Segment Open
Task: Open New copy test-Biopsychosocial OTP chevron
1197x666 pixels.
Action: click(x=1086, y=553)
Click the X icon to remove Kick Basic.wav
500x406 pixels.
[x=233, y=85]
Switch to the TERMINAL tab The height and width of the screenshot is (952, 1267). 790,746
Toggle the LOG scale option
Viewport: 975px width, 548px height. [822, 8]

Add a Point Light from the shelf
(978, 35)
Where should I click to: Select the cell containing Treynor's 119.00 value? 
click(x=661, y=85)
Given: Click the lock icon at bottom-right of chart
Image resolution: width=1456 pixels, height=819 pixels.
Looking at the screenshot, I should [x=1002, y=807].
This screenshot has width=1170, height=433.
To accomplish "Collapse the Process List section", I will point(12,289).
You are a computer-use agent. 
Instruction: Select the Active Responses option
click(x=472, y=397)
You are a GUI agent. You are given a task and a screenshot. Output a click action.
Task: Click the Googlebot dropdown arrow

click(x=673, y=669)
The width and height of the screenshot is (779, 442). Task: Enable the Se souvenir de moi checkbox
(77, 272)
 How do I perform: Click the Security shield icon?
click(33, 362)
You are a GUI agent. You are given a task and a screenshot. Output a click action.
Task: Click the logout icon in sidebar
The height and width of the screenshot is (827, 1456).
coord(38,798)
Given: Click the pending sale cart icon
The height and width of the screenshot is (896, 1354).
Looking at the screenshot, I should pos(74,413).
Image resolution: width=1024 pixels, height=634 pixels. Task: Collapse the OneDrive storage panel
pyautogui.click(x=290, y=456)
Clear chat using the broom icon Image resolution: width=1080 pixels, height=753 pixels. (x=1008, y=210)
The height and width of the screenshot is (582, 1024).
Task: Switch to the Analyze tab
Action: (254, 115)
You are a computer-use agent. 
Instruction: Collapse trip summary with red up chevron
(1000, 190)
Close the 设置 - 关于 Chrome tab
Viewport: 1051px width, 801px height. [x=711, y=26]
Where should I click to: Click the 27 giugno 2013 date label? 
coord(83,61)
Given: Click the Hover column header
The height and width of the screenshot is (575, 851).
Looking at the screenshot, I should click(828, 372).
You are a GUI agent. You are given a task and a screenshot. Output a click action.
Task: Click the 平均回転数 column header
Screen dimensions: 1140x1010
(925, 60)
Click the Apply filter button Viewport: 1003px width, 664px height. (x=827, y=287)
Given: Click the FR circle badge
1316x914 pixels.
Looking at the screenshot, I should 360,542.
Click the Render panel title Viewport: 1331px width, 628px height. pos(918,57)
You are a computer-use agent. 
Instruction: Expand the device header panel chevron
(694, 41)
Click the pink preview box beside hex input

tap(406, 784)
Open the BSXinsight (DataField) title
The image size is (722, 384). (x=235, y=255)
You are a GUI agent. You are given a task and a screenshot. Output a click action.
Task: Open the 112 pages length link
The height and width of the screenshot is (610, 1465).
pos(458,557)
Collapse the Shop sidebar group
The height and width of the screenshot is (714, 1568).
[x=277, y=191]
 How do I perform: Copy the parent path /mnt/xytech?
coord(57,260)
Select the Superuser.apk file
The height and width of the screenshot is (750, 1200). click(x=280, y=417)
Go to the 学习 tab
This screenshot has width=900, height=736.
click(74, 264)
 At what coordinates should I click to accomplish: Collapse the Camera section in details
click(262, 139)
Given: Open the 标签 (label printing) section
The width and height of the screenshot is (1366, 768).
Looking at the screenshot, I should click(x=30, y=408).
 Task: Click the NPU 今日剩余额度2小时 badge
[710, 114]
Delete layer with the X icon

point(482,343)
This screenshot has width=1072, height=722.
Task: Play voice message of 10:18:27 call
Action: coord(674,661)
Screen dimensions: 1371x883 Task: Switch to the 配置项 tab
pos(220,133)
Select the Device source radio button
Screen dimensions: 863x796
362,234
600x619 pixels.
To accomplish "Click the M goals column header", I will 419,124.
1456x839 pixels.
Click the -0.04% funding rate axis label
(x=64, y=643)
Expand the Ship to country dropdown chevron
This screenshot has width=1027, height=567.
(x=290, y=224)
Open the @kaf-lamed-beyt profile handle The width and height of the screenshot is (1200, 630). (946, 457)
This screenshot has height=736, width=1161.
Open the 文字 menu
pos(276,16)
Segment Closed
→ WHAT YOU ARE ASKED TO DO: Type out the listing again with nothing changed.

→ RESPONSE FOR THIS EXERCISE:
Task: Open New copy test-Biopsychosocial OTP chevron
1197x666 pixels.
Action: click(x=1086, y=553)
Click the X icon to remove Kick Basic.wav
500x406 pixels.
[x=233, y=85]
Switch to the TERMINAL tab The height and width of the screenshot is (952, 1267). 790,746
Toggle the LOG scale option
Viewport: 975px width, 548px height. [822, 8]

Add a Point Light from the shelf
(978, 35)
Where should I click to: Select the cell containing Treynor's 119.00 value? 
click(x=661, y=85)
Given: Click the lock icon at bottom-right of chart
Image resolution: width=1456 pixels, height=819 pixels.
Looking at the screenshot, I should [x=1002, y=807].
This screenshot has width=1170, height=433.
To accomplish "Collapse the Process List section", I will point(12,289).
You are a computer-use agent. 
Instruction: Select the Active Responses option
click(x=472, y=397)
You are a GUI agent. You are given a task and a screenshot. Output a click action.
Task: Click the Googlebot dropdown arrow

click(x=673, y=669)
The width and height of the screenshot is (779, 442). Task: Enable the Se souvenir de moi checkbox
(77, 272)
 How do I perform: Click the Security shield icon?
click(33, 362)
You are a GUI agent. You are given a task and a screenshot. Output a click action.
Task: Click the logout icon in sidebar
The height and width of the screenshot is (827, 1456).
coord(38,798)
Given: Click the pending sale cart icon
The height and width of the screenshot is (896, 1354).
Looking at the screenshot, I should pos(74,413).
Image resolution: width=1024 pixels, height=634 pixels. Task: Collapse the OneDrive storage panel
pyautogui.click(x=290, y=456)
Clear chat using the broom icon Image resolution: width=1080 pixels, height=753 pixels. (x=1008, y=210)
The height and width of the screenshot is (582, 1024).
Task: Switch to the Analyze tab
Action: (254, 115)
You are a computer-use agent. 
Instruction: Collapse trip summary with red up chevron
(1000, 190)
Close the 设置 - 关于 Chrome tab
Viewport: 1051px width, 801px height. [x=711, y=26]
Where should I click to: Click the 27 giugno 2013 date label? 
coord(83,61)
Given: Click the Hover column header
The height and width of the screenshot is (575, 851).
Looking at the screenshot, I should click(828, 372).
You are a GUI agent. You are given a task and a screenshot. Output a click action.
Task: Click the 平均回転数 column header
Screen dimensions: 1140x1010
(925, 60)
Click the Apply filter button Viewport: 1003px width, 664px height. (x=827, y=287)
Given: Click the FR circle badge
1316x914 pixels.
Looking at the screenshot, I should 360,542.
Click the Render panel title Viewport: 1331px width, 628px height. pos(918,57)
You are a computer-use agent. 
Instruction: Expand the device header panel chevron
(694, 41)
Click the pink preview box beside hex input

tap(406, 784)
Open the BSXinsight (DataField) title
The image size is (722, 384). (x=235, y=255)
You are a GUI agent. You are given a task and a screenshot. Output a click action.
Task: Open the 112 pages length link
The height and width of the screenshot is (610, 1465).
pos(458,557)
Collapse the Shop sidebar group
The height and width of the screenshot is (714, 1568).
[x=277, y=191]
 How do I perform: Copy the parent path /mnt/xytech?
coord(57,260)
Select the Superuser.apk file
The height and width of the screenshot is (750, 1200). click(x=280, y=417)
Go to the 学习 tab
This screenshot has width=900, height=736.
click(74, 264)
 At what coordinates should I click to accomplish: Collapse the Camera section in details
click(262, 139)
Given: Open the 标签 (label printing) section
The width and height of the screenshot is (1366, 768).
Looking at the screenshot, I should click(x=30, y=408).
 Task: Click the NPU 今日剩余额度2小时 badge
[710, 114]
Delete layer with the X icon

point(482,343)
This screenshot has width=1072, height=722.
Task: Play voice message of 10:18:27 call
Action: coord(674,661)
Screen dimensions: 1371x883 Task: Switch to the 配置项 tab
pos(220,133)
Select the Device source radio button
Screen dimensions: 863x796
362,234
600x619 pixels.
To accomplish "Click the M goals column header", I will 419,124.
1456x839 pixels.
Click the -0.04% funding rate axis label
(x=64, y=643)
Expand the Ship to country dropdown chevron
This screenshot has width=1027, height=567.
(x=290, y=224)
Open the @kaf-lamed-beyt profile handle The width and height of the screenshot is (1200, 630). (946, 457)
This screenshot has height=736, width=1161.
Open the 文字 menu
pos(276,16)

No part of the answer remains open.